**Supplied data**
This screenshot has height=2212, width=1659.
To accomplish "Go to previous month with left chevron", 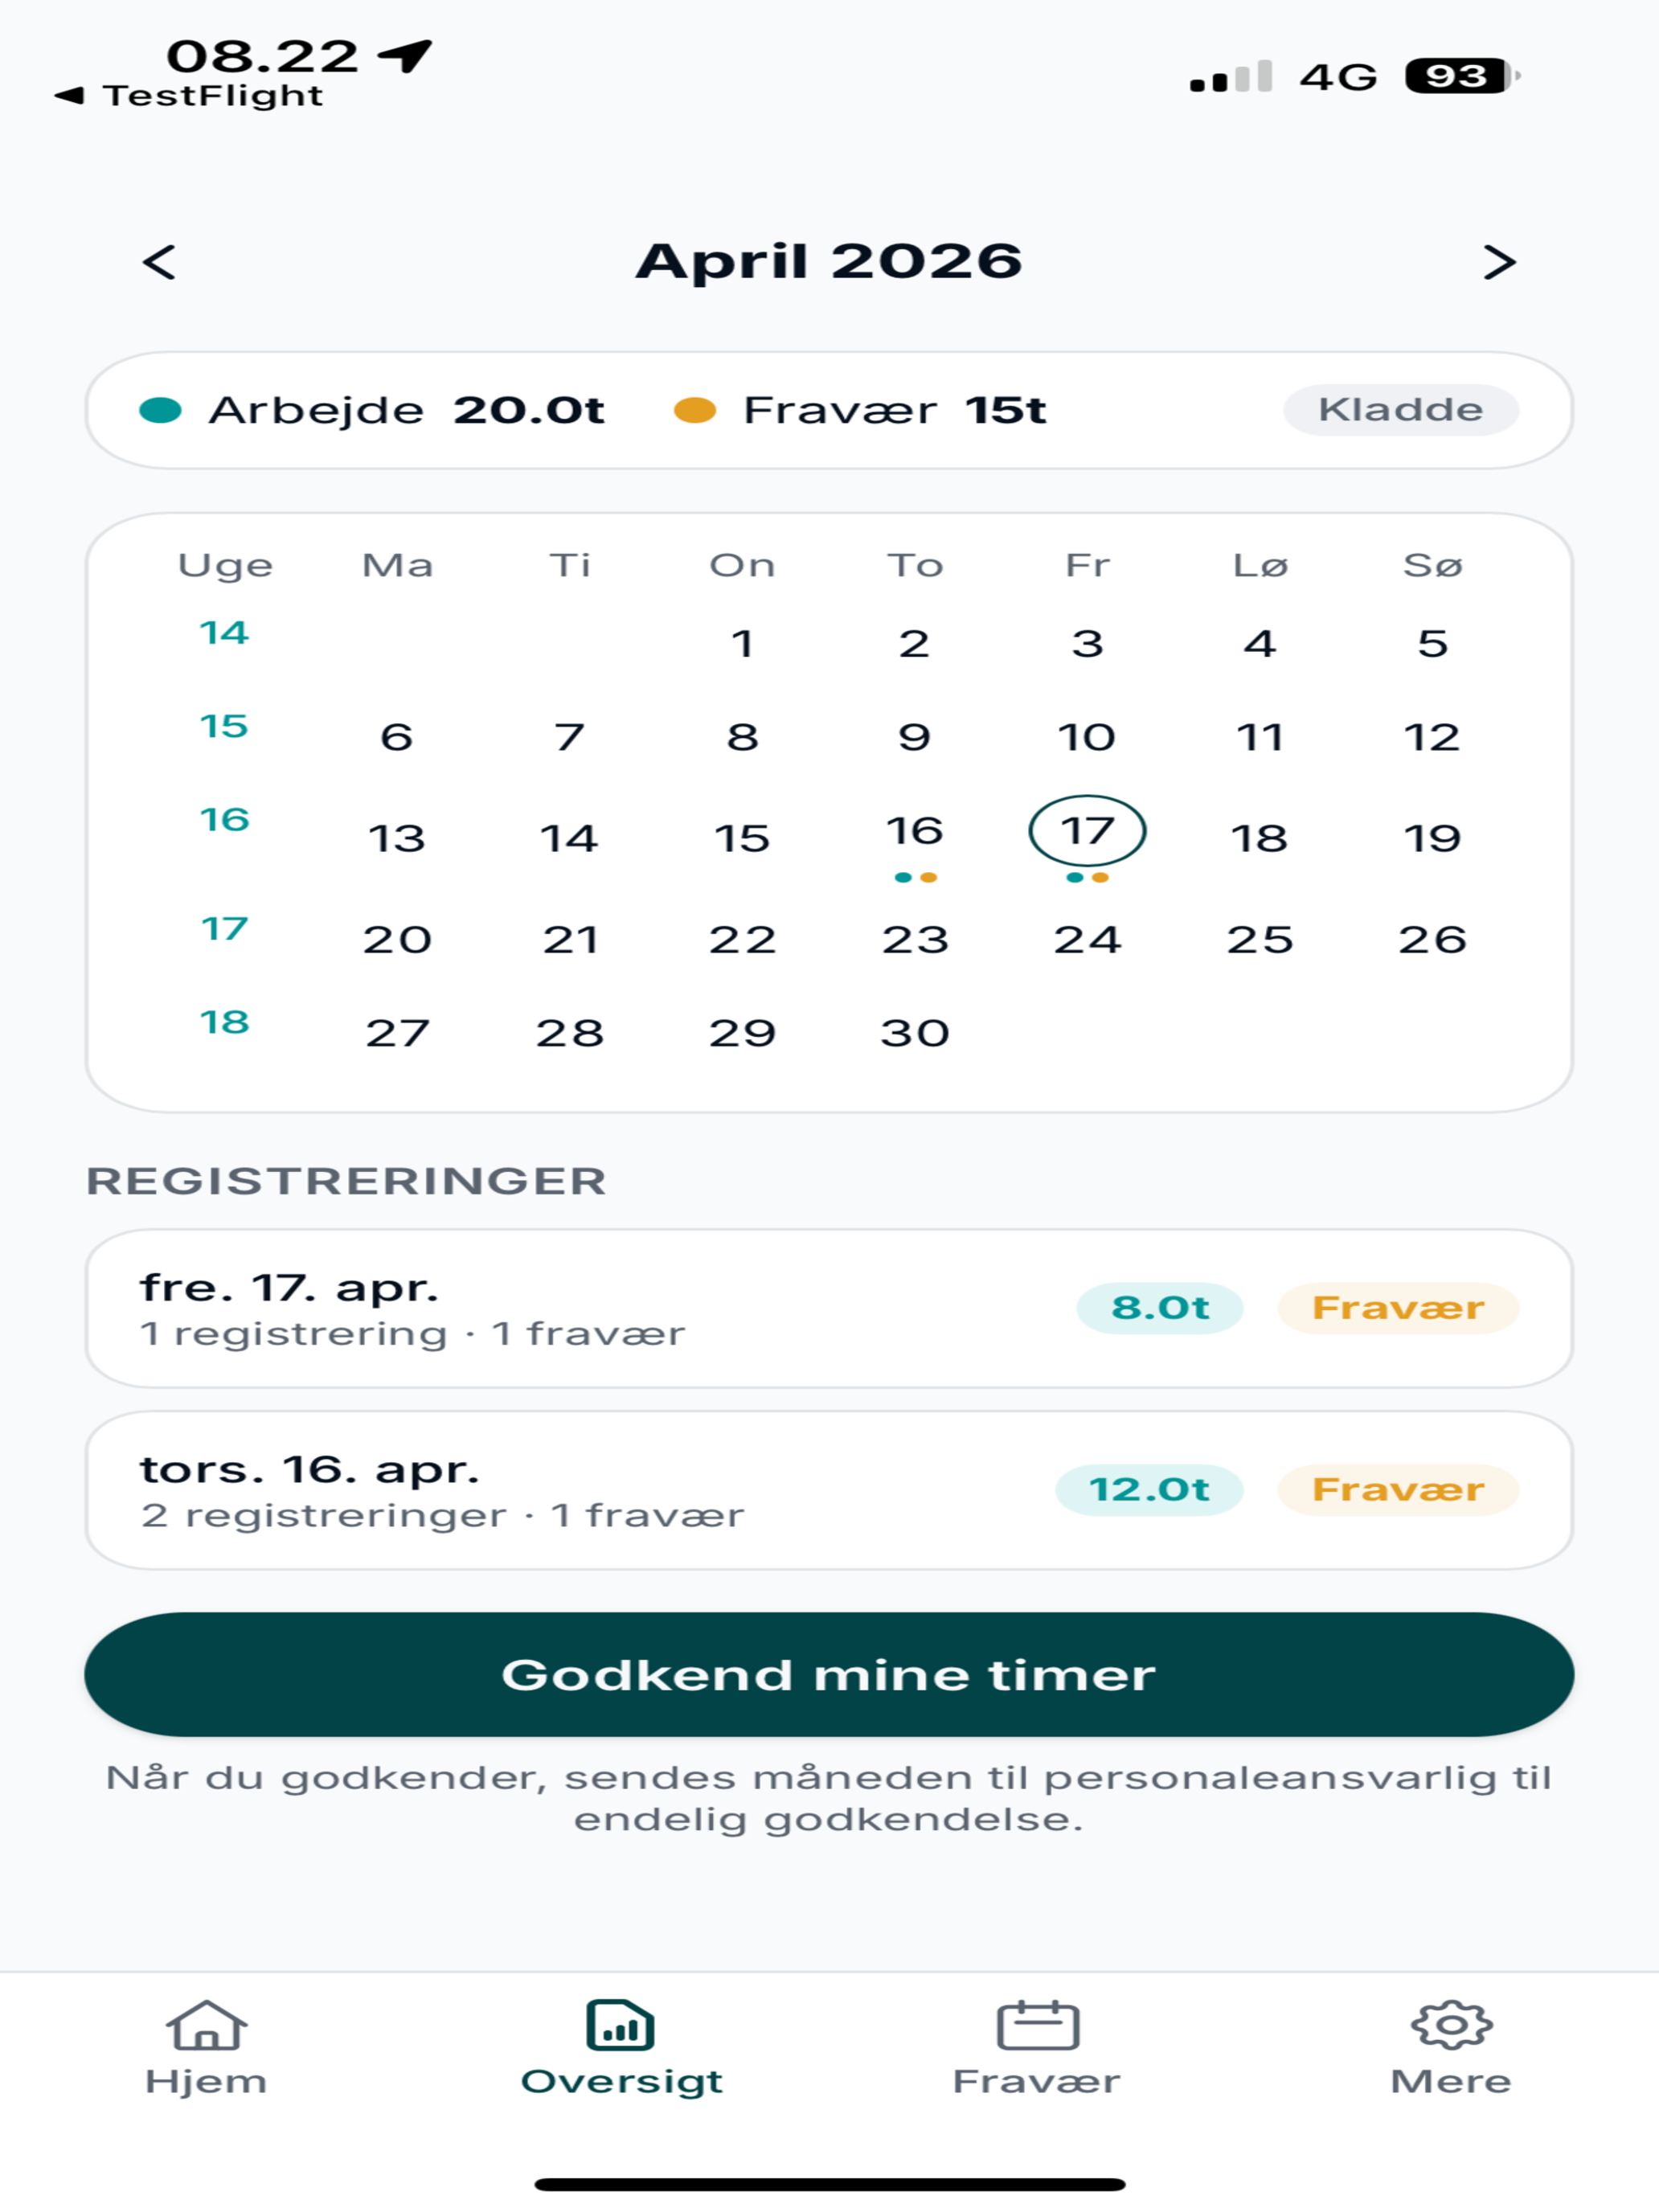I will tap(159, 262).
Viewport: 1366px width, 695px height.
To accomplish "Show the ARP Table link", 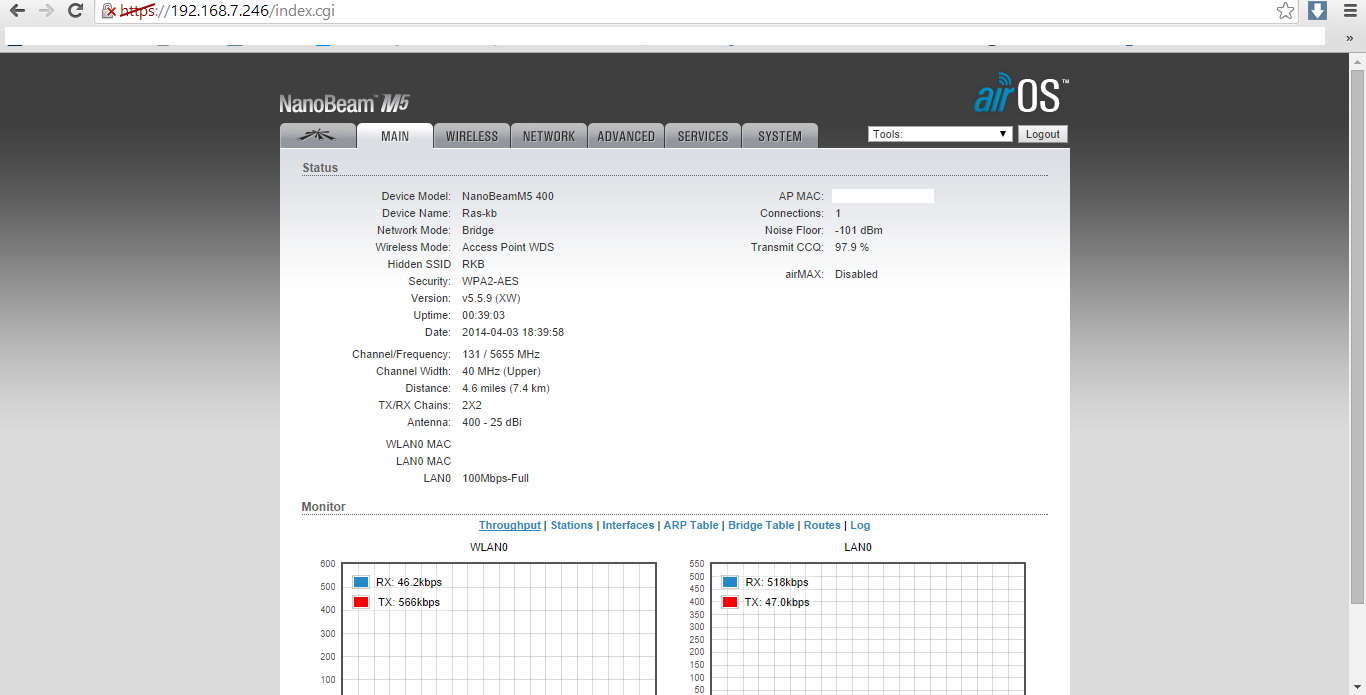I will pyautogui.click(x=691, y=525).
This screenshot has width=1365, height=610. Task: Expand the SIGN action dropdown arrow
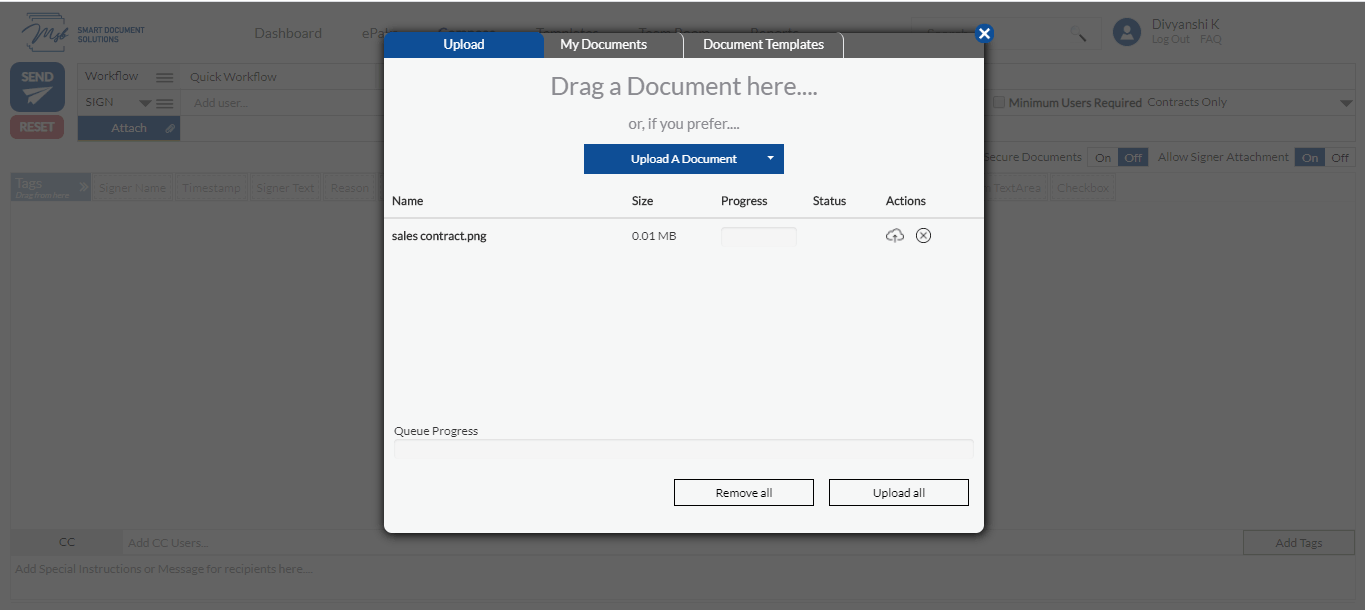click(145, 103)
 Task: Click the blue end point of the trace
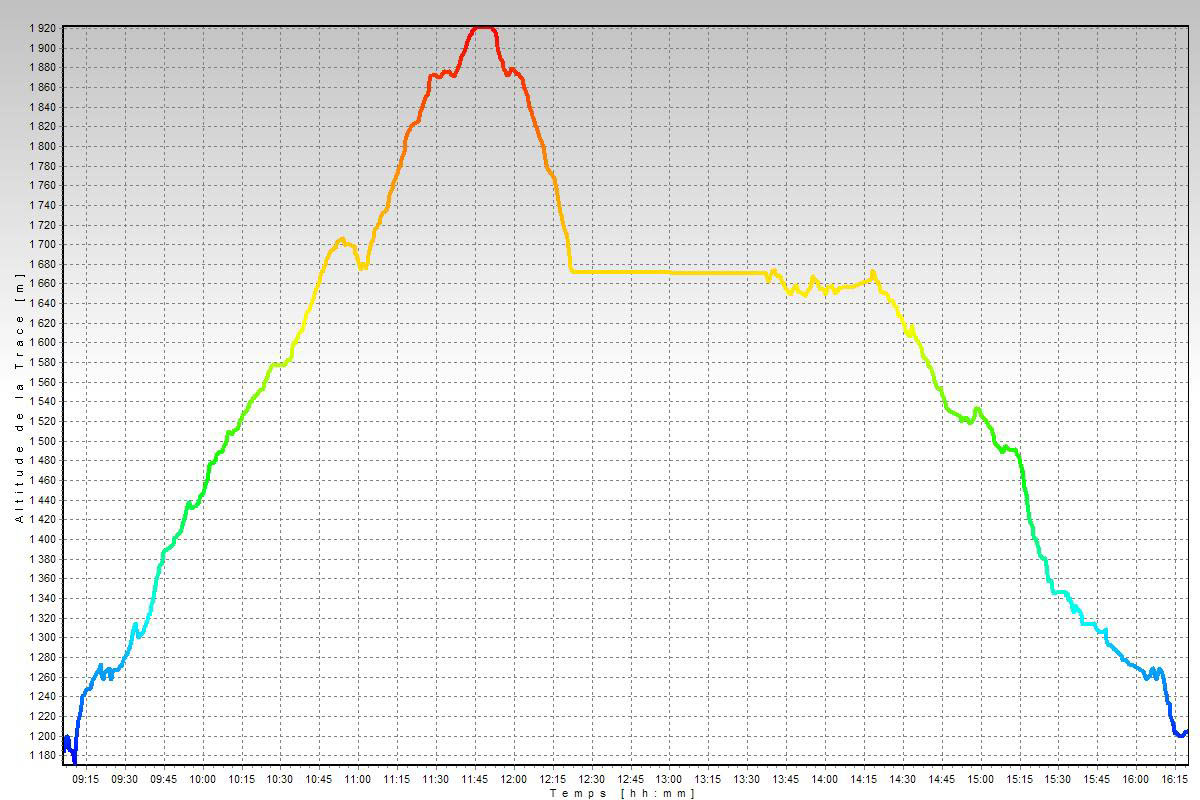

**Work to complete**
Repeat only the lines from the one holding "This screenshot has width=1365, height=610." through the last line of the data, inclusive. Keep the pictures out.

**Solution for this task**
This screenshot has width=1365, height=610. Task: Expand the SIGN action dropdown arrow
click(145, 103)
 Task: Click the blue end point of the trace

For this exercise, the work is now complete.